Fifteen minutes later they were seated at Star of Siam, which was the only restaurant in the vicinity spacious enough to accommodate the brimspan of Aunt Ramona’s chapeau, which she was proving perversely determined to keep on her head under all circumstances. (It was probably just as well. If she took it off, they’d have to tether it on the street and feed a parking meter with quarters.) They’d just ordered a satay appetizer, and Aunt Ramona, who seldom left the suburbs, was actively engaged in studying the people around her as though they were exotic and alien, like visitors from China, or the moon.

When her curiosity was sated she reached out and grabbed Lionel’s wrist. “Honey,” she said, “I have to tell, I have to
tell
you, I’m so excited about my
gay
line, that’s why I’m here in the big city, to go to all the
gay
shops and try to get some orders. You don’t mind if I talk about that, do you?”

The satay arrived, and Lionel tucked in his napkin with practiced nonchalance. “Course I don’t,” he said warily. Although he wouldn’t have minded if she stopped speaking the work as though it were spelled in all caps.

Ramona had no idea how to eat satay, and was about to spear herself in the throat with the kabob when Lionel stopped her and showed her how to remove the impaled meat with her fork and dip it in the peanut sauce. She hunched her shoulders in glee. “So exciting, so
exciting
to be in the big city,” she said, apparently awed and amazed by the wondrous foodstuffs consumed by urbanites.

Despite having permission to discuss her
gay
greeting cards, Ramona chatted largely about family matters for the first part of the lunch. The colonel was an intransigent mule, as always, but Greta, who had been feeling despondent over the lack of interest in her band, was now in high spirits. Just this week the girls had managed to book their first real gig, as the opening act at an outdoor neighborhood festival in Elmhurst.

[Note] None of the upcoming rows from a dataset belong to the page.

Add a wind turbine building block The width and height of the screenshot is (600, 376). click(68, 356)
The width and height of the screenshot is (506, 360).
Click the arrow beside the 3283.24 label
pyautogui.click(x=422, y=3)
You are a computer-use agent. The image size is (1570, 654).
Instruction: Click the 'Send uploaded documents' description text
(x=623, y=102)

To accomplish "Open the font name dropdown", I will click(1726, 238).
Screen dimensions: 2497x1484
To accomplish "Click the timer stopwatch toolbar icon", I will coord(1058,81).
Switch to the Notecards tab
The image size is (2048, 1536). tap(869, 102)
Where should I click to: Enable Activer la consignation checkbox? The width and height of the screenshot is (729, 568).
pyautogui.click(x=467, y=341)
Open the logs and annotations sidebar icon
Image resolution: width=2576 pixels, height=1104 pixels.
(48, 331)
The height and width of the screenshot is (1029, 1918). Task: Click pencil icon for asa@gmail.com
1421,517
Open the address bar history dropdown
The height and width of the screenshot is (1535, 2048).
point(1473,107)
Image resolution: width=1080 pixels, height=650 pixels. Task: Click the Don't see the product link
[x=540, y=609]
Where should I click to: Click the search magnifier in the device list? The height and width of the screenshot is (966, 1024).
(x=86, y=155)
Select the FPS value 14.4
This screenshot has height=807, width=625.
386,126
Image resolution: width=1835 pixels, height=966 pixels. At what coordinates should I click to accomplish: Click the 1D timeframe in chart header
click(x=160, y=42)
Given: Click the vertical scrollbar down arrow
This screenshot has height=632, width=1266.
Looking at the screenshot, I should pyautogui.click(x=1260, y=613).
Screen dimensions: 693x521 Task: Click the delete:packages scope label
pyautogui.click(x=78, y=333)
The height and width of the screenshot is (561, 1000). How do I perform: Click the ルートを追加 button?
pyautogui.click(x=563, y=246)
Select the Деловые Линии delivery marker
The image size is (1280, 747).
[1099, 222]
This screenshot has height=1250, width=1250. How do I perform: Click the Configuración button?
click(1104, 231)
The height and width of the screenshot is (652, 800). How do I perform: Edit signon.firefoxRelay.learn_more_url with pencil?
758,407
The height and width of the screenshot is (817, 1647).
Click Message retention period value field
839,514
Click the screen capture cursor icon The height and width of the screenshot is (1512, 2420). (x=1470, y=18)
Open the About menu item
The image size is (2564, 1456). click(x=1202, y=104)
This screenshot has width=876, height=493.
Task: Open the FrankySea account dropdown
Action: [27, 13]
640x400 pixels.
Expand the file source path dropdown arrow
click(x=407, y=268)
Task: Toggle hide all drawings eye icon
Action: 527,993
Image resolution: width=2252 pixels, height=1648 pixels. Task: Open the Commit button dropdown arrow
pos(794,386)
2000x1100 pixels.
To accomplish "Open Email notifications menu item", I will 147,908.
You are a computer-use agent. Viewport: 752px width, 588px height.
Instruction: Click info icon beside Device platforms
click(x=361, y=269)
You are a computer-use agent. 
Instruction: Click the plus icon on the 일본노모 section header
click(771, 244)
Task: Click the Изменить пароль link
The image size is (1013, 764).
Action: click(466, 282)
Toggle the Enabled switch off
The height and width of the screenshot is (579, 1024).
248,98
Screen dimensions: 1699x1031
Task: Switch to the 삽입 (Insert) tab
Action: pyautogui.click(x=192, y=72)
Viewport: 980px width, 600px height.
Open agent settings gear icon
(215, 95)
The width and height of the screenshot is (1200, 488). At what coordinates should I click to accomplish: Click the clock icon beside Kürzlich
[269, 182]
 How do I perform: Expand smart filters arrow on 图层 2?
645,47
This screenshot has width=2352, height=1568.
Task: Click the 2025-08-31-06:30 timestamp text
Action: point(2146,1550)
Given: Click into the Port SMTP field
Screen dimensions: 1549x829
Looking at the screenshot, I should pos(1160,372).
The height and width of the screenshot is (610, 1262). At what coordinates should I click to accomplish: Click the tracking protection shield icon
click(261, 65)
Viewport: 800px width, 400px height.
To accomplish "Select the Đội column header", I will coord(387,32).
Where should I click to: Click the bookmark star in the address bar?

“Is it a Christian event?” Lionel asked.

“No, but Greta says, but Greta
says
it’s a family type of thing, so she’s sure the band’s message will be well received. She’s hoping, she’s
hoping
a lot of youngsters who are being swayed by satanic rock music will hear them and come over to the Lord instead.” There was a note of affectionate mockery in her tone.

He shrugged. “She and I don’t talk much anymore.”

“Well, you’re not saved yet. She prays for you, you know.”

He lowered his head. “Aunt Ramona,” he said, in a don’t-get-me-started tone.

“I know, I know. Awfully proud, isn’t she? Sometimes I have to,
sometimes
I have to think to myself, if
that
girl’s saved, I’m the queen of Romania.” At the mention of Romania, Lionel flinched, then tried to hide it by pretending he had an itch on his cheek.